I ran a stress test cycling the device between temperature states that trigger these frequency transitions. Before this fix, 5 WDT resets in ~80 cycles over 10 minutes. After, 154 cycles over 20 minutes with zero clock-related resets.

This PR:

  • Adds a RCC_WAIT bounded countdown macro in powerctrl.h. Uses an iteration count rather than HAL_GetTick because SysTick rate is changing during the clock transition itself (same approach as ADC_WAIT in machine_adc.c). At 2 MHz MSI, 100000 iterations is ~200 ms.
  • Replaces all ten unbounded loops with RCC_WAIT, returning -MP_ETIMEDOUT on timeout instead of hanging.
  • Acquires CFG_HW_RCC_SEMID around the MSI path's RCC modifications on STM32WB, matching SystemClock_Config() and powerctrl_low_power_prep_wb55().
  • Checks C2DS/C2SB before SYSCLK < 32 MHz on STM32WB, returns -MP_EPERM if CPU2 is awake.
  • Changes SystemClock_Config() to return int so failures propagate. Split cleanup labels (fail_clk48, fail_rcc) release both CLK48 and RCC semaphores correctly.
  • mp_machine_set_freq() raises OSError for the new error codes instead of calling MICROPY_BOARD_FATAL_ERROR.

References:

  • RM0434 Rev 10 Section 7.2.17: RCC register access through HSEM
  • RM0434 Rev 10 Section 5.4.2: Dynamic voltage scaling
  • AN5289 Rev 8 Section 4.3: CPU2 clock requirements (HCLK2 >= 32 MHz)
  • AN5289 Rev 8 Section 4.7: HSEM usage for clock configuration

Testing

Tested on a custom STM32WB55 board with asyncio app, BLE wireless stack v1.22, and hardware watchdog.

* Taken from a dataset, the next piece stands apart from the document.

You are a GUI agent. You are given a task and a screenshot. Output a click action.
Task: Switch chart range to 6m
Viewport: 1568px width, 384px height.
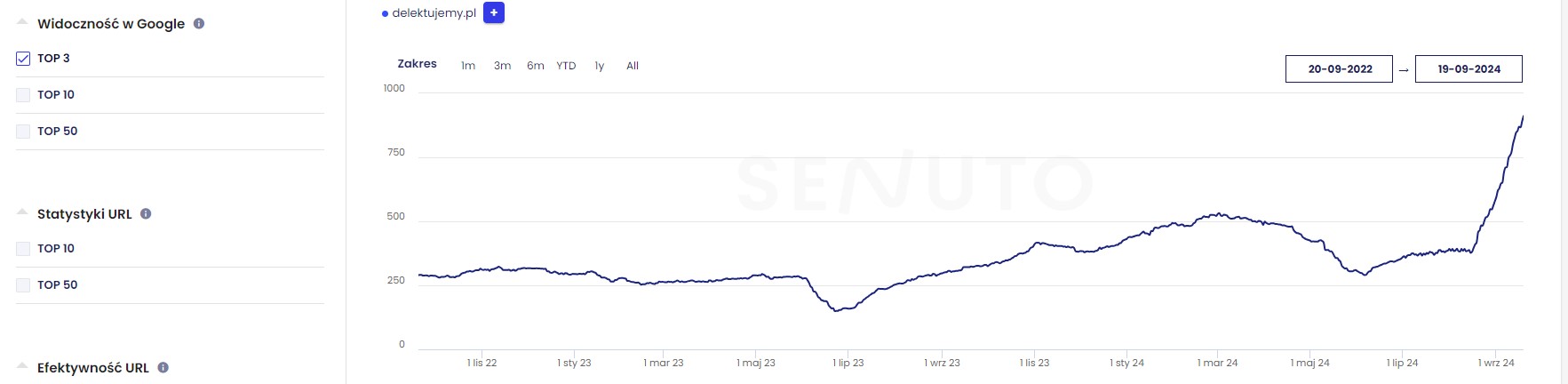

Before: stress test cycling between 4 MHz idle and 8-16 MHz active, 5 WDT resets in 10 minutes (~80 cycles). Every lockup was during machine.freq() itself, before any application code ran at the new frequency.

After: same test, 154 cycles over 20 minutes, zero clock-related WDT resets. Both successful data collection cycles completed the full 8 -> 16 -> 8 MHz sequence cleanly.

Also verified:

  • All MSI frequencies (4, 8, 16, 24, 32, 48 MHz) work with BLE inactive (CPU2 in deep sleep)
  • machine.freq(4000000) with BLE active raises OSError("can't change freq") as expected (CPU2 awake)
  • Boot-time SystemClock_Config still works normally

Trade-offs and Alternatives

The RCC_WAIT(cond); if (cond) pattern evaluates the condition twice at the boundary. For volatile register reads this is just a benign re-read. For LL_HSEM_1StepLock the second call on an already-held semaphore returns success (same-core re-lock per STM32WB HSEM behaviour), so it's safe but does one redundant MMIO access per successful acquire.

Non-WB SystemClock_Config implementations (F0, G0, H5, L0, L1, N6, WL) still have unbounded waits in their own oscillator/PLL loops. They're updated to return int for API consistency but don't use RCC_WAIT. The WL MSI path does get the bounded waits though since it shares the powerctrl_set_sysclk code with WB.

Generative AI

I used generative AI tools when creating this PR, but a human has checked the code and is responsible for the description above.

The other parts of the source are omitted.